AMD Milan

Both Mangi and Agate have nodes with two AMD processors with 64 cores each. Applications running on standard Agate CPU nodes have a pool of up to 512 GB of memory and 128 cores available. You can run applications on these nodes without understanding the details, but it can be beneficial to understand their architecture when trying to optimize performance.

 



Each AMD 7702 or 7763 processor has 8 chiplets that each have 8 processor cores. Agate has AMD 7763 processors where all eight CPU cores on the chiplet share a single 32MB L3 cache in the chiplet. These are the CPUs on all of the Agate nodes.

The slightly older Mangi nodes have AMD 7702 processors which has two groups of four processors that share a 16MB L3 cache. On both processors, each core has a 512 KB L2 cache.
 


 



When memory is reserved for an application, it is generally memory in the same NUMA zone as the processors.
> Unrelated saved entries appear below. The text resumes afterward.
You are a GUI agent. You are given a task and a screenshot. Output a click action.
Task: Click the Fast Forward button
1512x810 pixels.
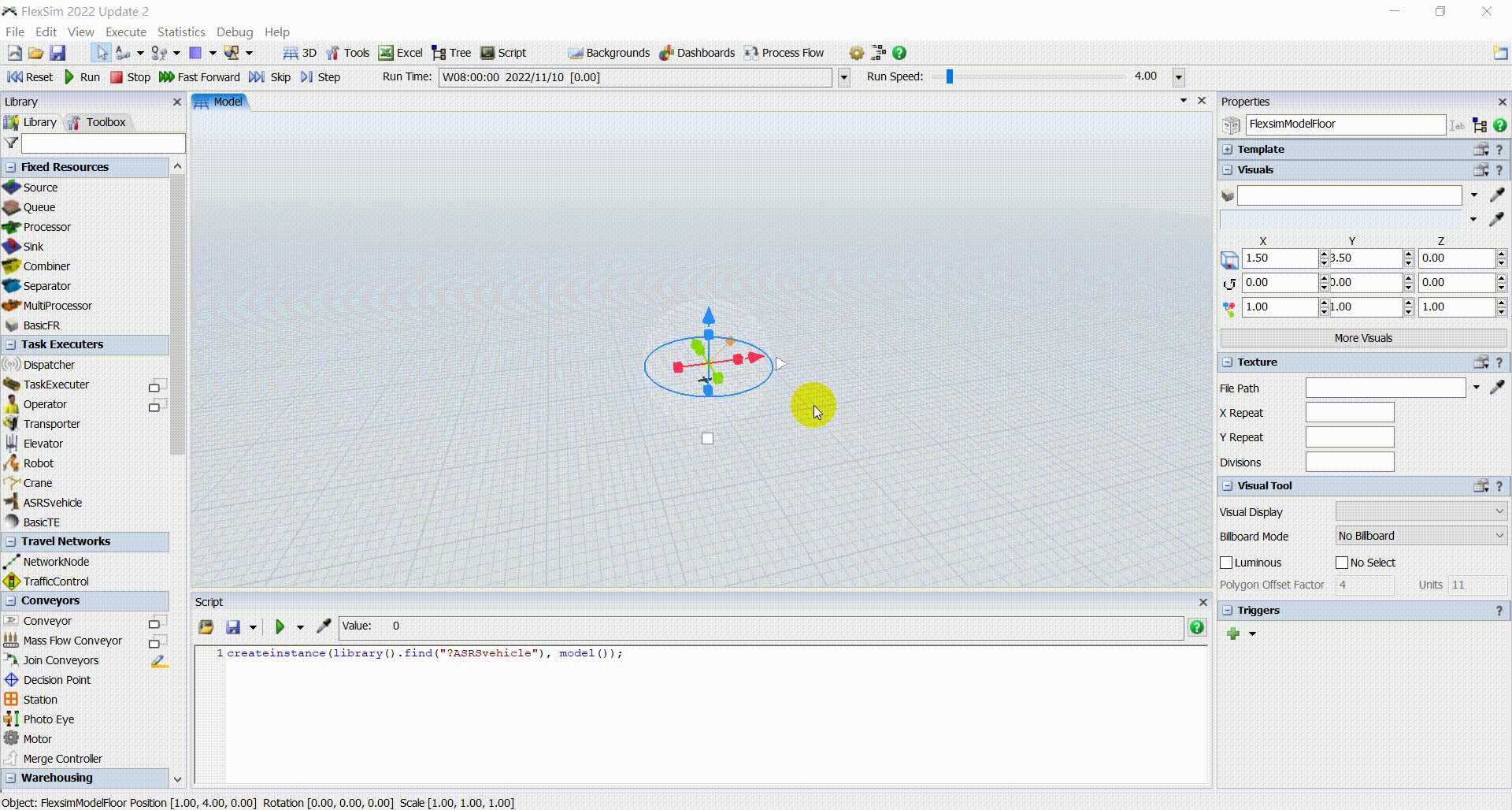tap(200, 77)
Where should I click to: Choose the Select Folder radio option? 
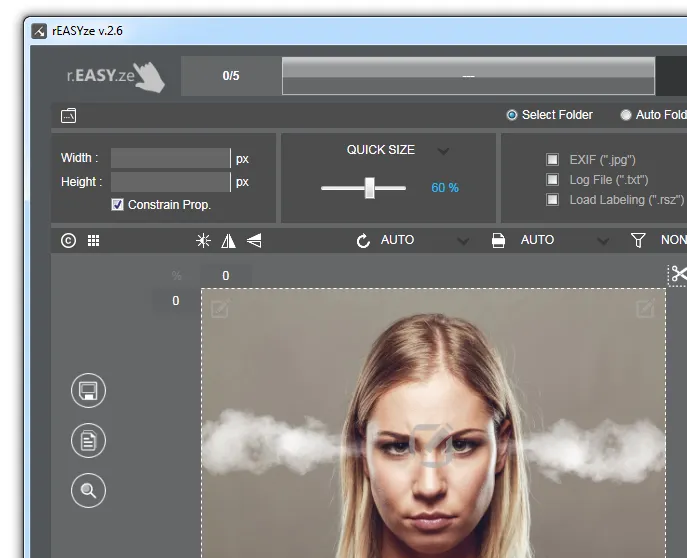[512, 115]
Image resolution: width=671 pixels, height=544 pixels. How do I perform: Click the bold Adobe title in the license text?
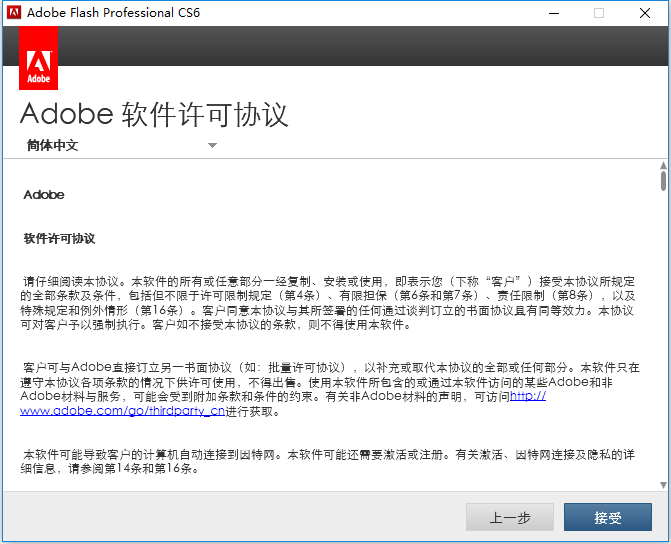point(44,195)
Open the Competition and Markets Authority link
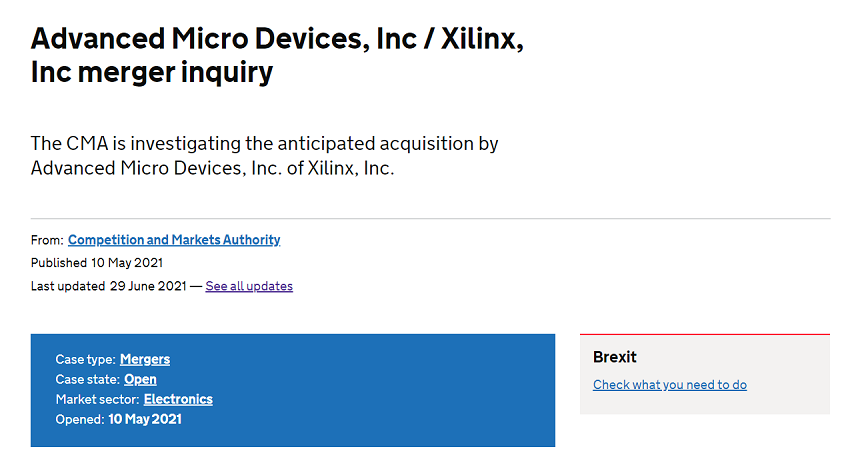Image resolution: width=860 pixels, height=463 pixels. tap(174, 240)
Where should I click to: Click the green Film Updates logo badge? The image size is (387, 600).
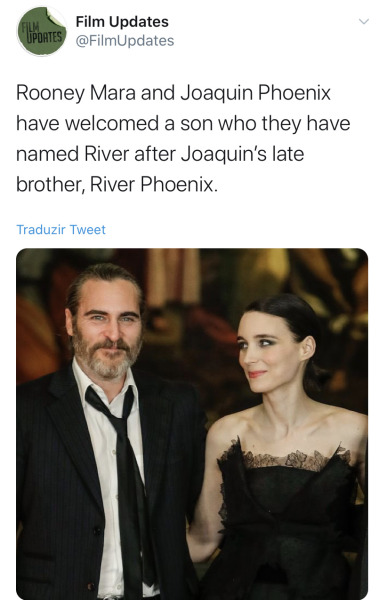tap(41, 31)
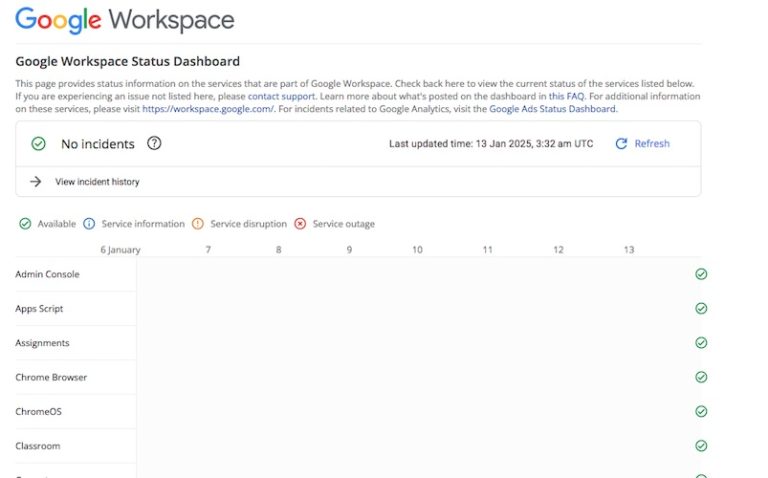Select the 13 date column header
This screenshot has height=478, width=768.
pos(628,250)
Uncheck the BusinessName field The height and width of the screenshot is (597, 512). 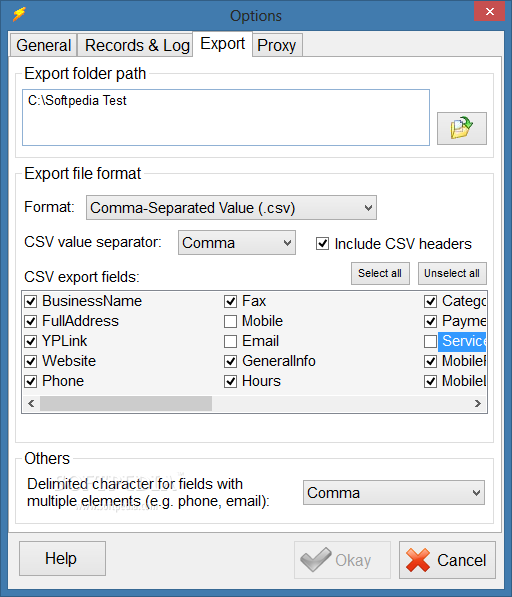tap(30, 301)
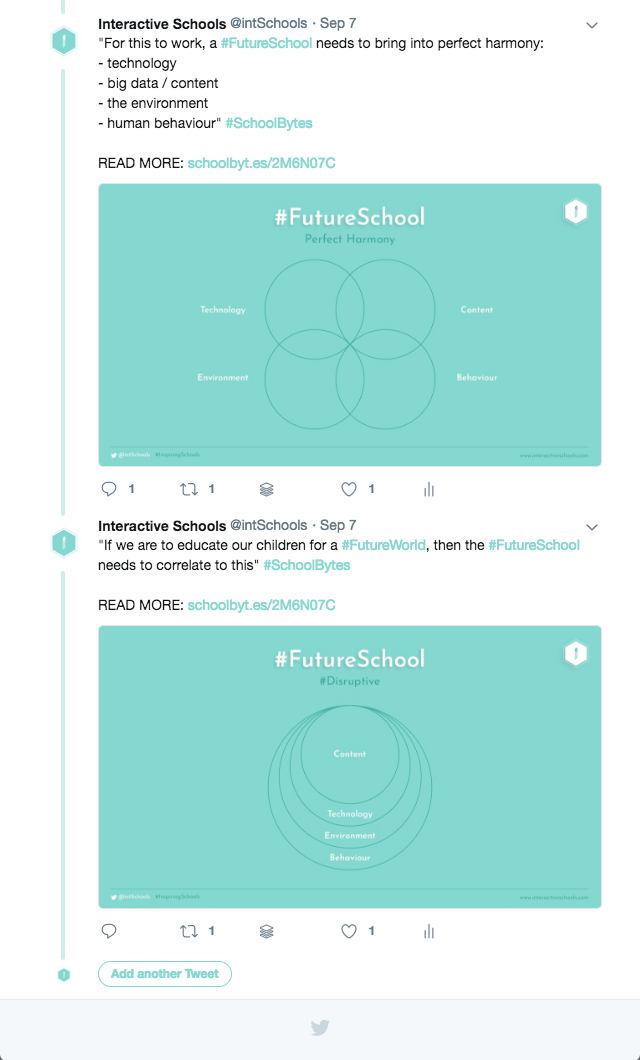Screen dimensions: 640x1060
Task: Open the #FutureWorld hashtag link
Action: click(x=384, y=545)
However, this is not always the case. If you request 8 cores and 300GB of memory (on a 512GB node), then the memory will be split across multiple NUMA zones. The latency to some memory addresses will be higher than others. As a very rough guide, the table below gives you some idea of the expected latency for a processor to reach memory in different locations.
 




Memory

Approximate Latency (CPU cycles)

L1 cache

4

L2 cache

12

L3 cache

40

Main memory (same NUMA Zone)

120

Main memory (different NUMA Zone)

240


 

If you need predictable timings for your application, you will need to reserve an entire node. Without reserving an entire node (128 cores), your application will be running alongside other applications that share the same memory bandwidth.

Similarly, you can expect additional variability in the execution time of your code if you request fewer than 8 cores. On Agate, jobs requesting fewer than 8 cores will share a chiplet and an L3 cache with other applications.